Massey argues that the United States would have been better served – and more in line with its NAFTA trade goals – not by spending billions on the border and other “repressive immigration policies,” but rather by helping Mexico improve infrastructure and markets for capital, credit and insurance, eliminating incentives for migration.

But migrant workers from Mexico have not been the only ones ensnared in this climate of immigration detention and incarceration.

So have people seeking asylum, fleeing violence in their homelands. That includes children.

The two other publications – the New York Times Magazine and the Texas Observer – show beyond-depressing circumstances for Central American children and their mothers fleeing gangs that have overrun their countries and in some areas have more control than government authorities.

The NYTMag article, “The Shame of America’s Family Detention Camps,” depicted how in response to the growing numbers of Central American children arriving at the U.S. border with Mexico,  the Obama administration decided to forgo the parole-pending-hearing practice for asylum seekers and returned to the Bush administration policy of detaining immigrant families arriving as refugees.

This, in spite of a 1997 court settlement that said release should be the practice when it comes to children. At least one judge recently determined that should be the case even if they’re with their mothers. The article also highlights a study showing that almost all families with some sort of monitoring return for their court dates.

Yet the Obama administration has pushed forward with expedited deportation for these families while more prisons and immigrant detention centers are under construction. In one case, the article notes, as pro bono lawyers were scrambling to help, hurriedly organized by the American Immigration Lawyers Association (AILA), 79 people were deported to El Salvador from a facility in New Mexico. Word got back that after the group arrived, 10 of the children were killed by gangs.

Both articles describe the desperation of the Central American women inside these facilities – the horrifying conditions they fled, the current grim, prison-like setting they’re now in, freezing temperatures, sicknesses, the dearth of interpreters, the food the children won’t eat, and their helplessness without an attorney. Under the law, they are not automatically entitled to one, so most of these mothers and children are unrepresented, as pro bono lawyers struggle to get access to them and keep up.

As the NYTMag and other articles have pointed out, most of these mothers and children who have had lawyers go on to win their asylum claims – speaking volumes to the legitimacy of the fears of these families.

Even with a lawyer, some waited 90 days for a bond hearing. Given backlogs, those with high bond or no bond may wait more than a year in detention for a full “merits hearing” on an asylum claim.

Meanwhile, the bulldozers are still at work.

This spring a new immigrant detention facility is slated to open in Dilley, Texas, to house women and children. The company holding the contract is none other than CCA, the same company dogged by scandals surrounding the now-shuttered Hutto facility, and investigations at its other facilities of abuse by guards, unchecked fighting, terrible conditions and contract fraud.
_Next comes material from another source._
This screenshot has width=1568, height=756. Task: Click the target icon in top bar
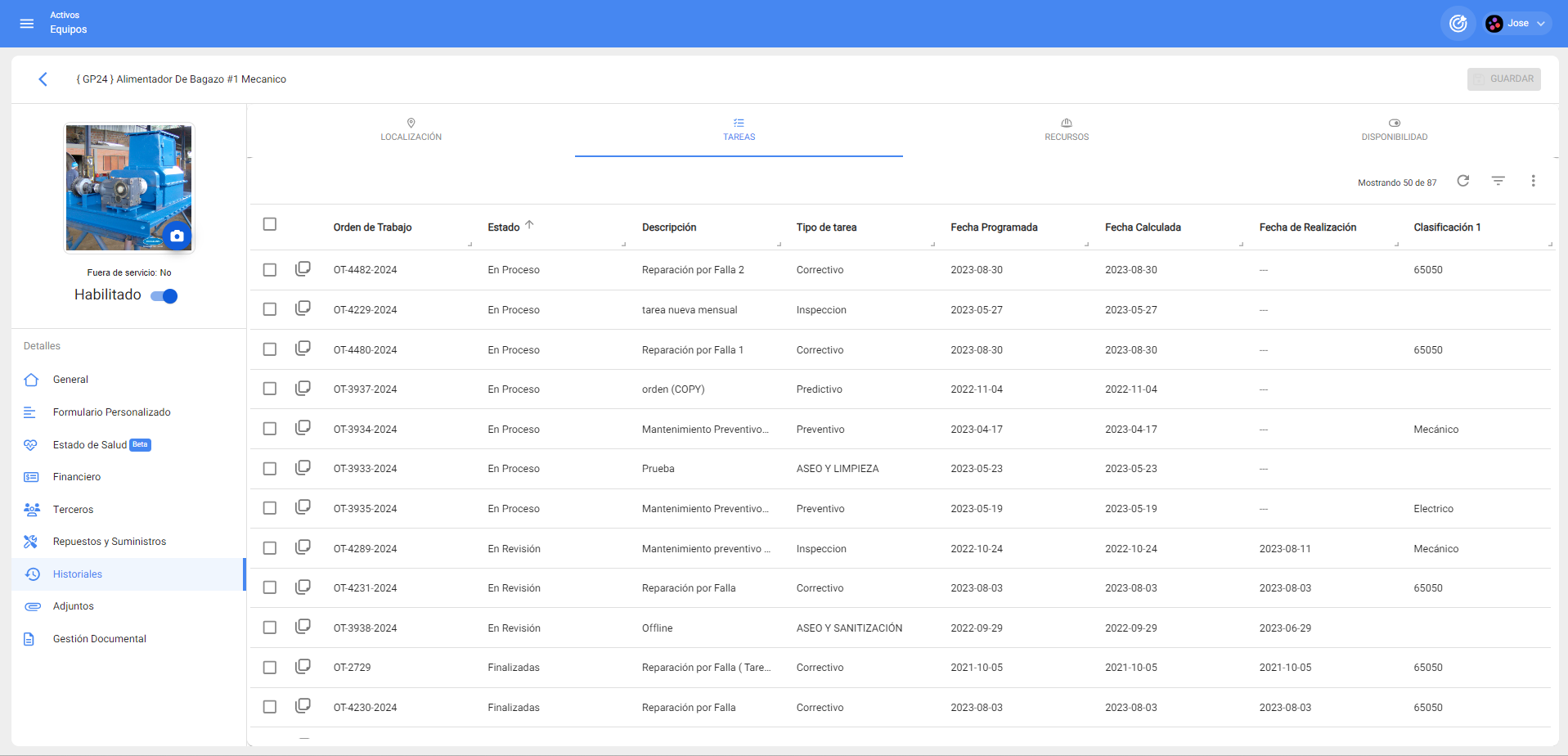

No bidding was done for CCA to get the Dilley contract; the Obama administration awarded it to CCA as an extension of its existing contract on a different facility 1,000 miles away in Eloy, Arizona, which will keep $400,000 of operating expenses despite the distance.

The NYTMag noted that the estimated costs to house someone yearly at Dilley are $108,000. Spread across 2,400 expected detainees at Dilley, the expense will be more than $250 million a year at this one facility alone.
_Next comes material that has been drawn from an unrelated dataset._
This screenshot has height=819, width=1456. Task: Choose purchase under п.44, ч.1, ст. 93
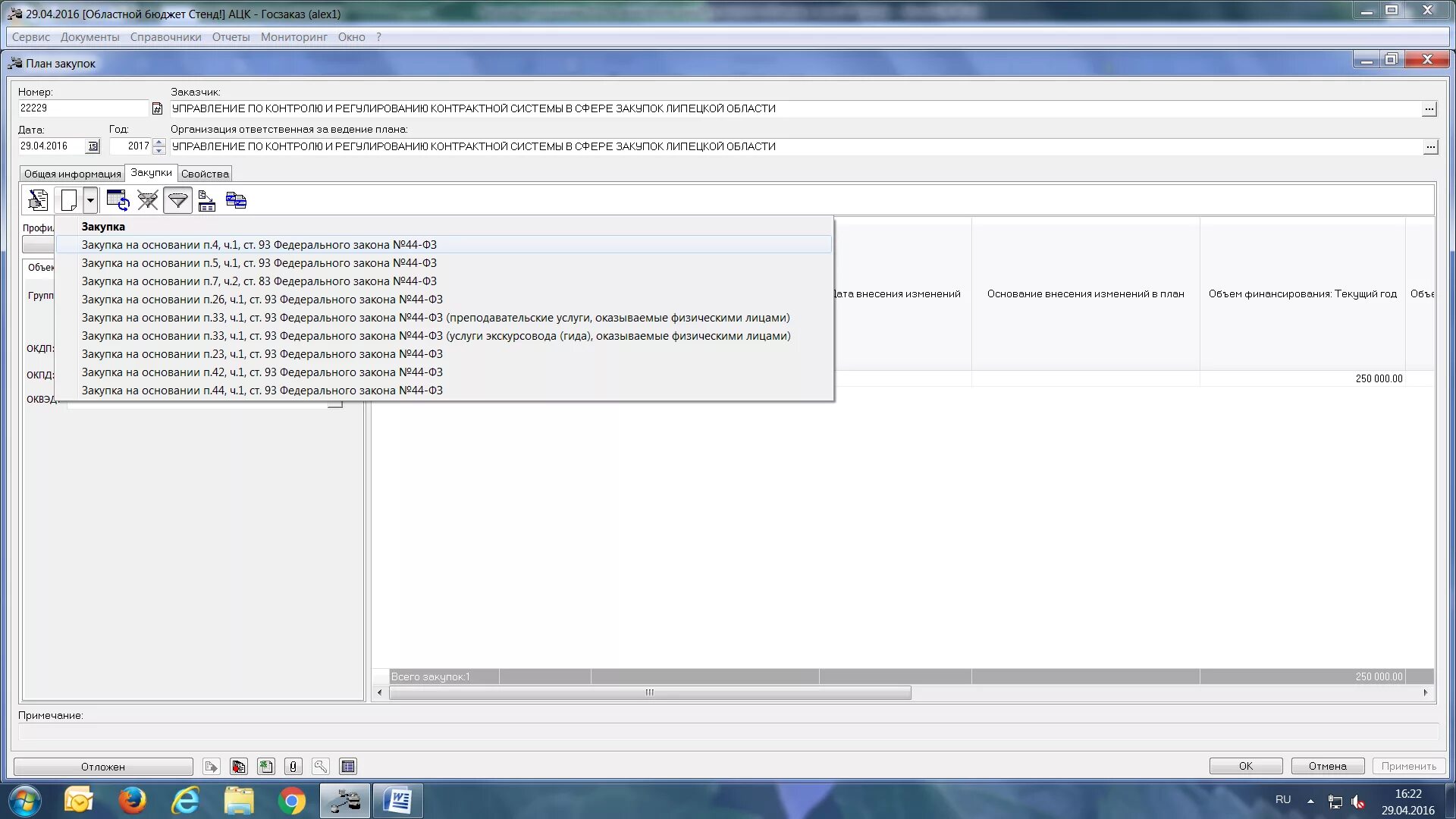(x=262, y=391)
As President Obama and Congress wrestle over his nearly $4-trillion budget proposal, instead of fighting over his execution actions on immigration, it could be more productive to address these serious questions raised by these articles regarding the for-profit immigration detention industry.

This merely would be a story about potential budgetary waste and insider-deals – if not also for the scale of human suffering involved.